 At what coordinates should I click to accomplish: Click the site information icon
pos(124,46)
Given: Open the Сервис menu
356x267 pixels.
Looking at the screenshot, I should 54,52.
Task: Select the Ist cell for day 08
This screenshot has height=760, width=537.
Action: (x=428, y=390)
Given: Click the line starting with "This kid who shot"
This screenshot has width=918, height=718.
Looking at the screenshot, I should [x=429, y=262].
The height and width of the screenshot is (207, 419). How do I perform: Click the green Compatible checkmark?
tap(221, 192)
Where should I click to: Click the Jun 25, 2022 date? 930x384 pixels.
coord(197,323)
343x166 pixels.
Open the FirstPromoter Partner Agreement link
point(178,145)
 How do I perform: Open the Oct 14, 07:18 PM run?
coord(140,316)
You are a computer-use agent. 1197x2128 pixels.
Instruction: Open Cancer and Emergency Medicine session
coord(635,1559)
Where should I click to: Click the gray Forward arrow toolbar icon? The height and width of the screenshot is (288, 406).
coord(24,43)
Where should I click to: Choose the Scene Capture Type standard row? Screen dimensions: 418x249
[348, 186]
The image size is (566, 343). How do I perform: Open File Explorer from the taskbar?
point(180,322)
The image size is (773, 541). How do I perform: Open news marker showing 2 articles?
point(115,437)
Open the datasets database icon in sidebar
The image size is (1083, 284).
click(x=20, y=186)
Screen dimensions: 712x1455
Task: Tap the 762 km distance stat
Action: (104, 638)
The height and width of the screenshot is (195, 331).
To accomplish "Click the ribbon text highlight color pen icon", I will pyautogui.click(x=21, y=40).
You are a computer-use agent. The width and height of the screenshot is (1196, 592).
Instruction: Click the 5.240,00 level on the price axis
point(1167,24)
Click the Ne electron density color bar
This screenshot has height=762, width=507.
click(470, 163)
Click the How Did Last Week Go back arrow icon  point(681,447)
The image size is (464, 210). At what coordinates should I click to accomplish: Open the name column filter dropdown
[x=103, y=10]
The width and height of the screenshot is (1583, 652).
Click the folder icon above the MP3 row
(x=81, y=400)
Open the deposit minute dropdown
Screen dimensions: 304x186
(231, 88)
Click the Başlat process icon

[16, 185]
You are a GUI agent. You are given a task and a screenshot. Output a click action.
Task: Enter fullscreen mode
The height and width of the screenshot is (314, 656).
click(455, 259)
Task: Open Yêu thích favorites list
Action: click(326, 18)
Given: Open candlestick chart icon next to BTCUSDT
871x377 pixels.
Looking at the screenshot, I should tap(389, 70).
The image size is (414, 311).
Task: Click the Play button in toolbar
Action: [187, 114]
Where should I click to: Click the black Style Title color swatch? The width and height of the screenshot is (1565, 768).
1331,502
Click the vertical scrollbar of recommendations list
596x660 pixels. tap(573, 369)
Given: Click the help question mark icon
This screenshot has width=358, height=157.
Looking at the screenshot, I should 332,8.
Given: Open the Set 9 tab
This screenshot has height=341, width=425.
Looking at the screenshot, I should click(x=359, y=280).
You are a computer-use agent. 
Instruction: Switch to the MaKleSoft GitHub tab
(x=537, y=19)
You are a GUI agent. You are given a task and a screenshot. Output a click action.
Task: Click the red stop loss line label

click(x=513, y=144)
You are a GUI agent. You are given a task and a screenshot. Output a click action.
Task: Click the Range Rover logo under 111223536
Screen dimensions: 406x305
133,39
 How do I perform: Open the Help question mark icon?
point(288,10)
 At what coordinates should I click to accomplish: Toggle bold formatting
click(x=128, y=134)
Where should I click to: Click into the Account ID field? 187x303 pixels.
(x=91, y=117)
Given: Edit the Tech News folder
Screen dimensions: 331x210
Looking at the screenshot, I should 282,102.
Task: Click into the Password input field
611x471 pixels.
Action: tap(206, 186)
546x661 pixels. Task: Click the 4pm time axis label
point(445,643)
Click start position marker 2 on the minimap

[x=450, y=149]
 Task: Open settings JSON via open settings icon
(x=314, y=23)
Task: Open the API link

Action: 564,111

________________________

YOUR OBJECTIVE –
All lines of the records above that contain the word "computer" are to be copied out.

RESULT OF THIS TASK –
You are a computer-use agent. 1197x2128 pixels.
You are a computer-use agent. The width and height of the screenshot is (1196, 592).
You are a computer-use agent. 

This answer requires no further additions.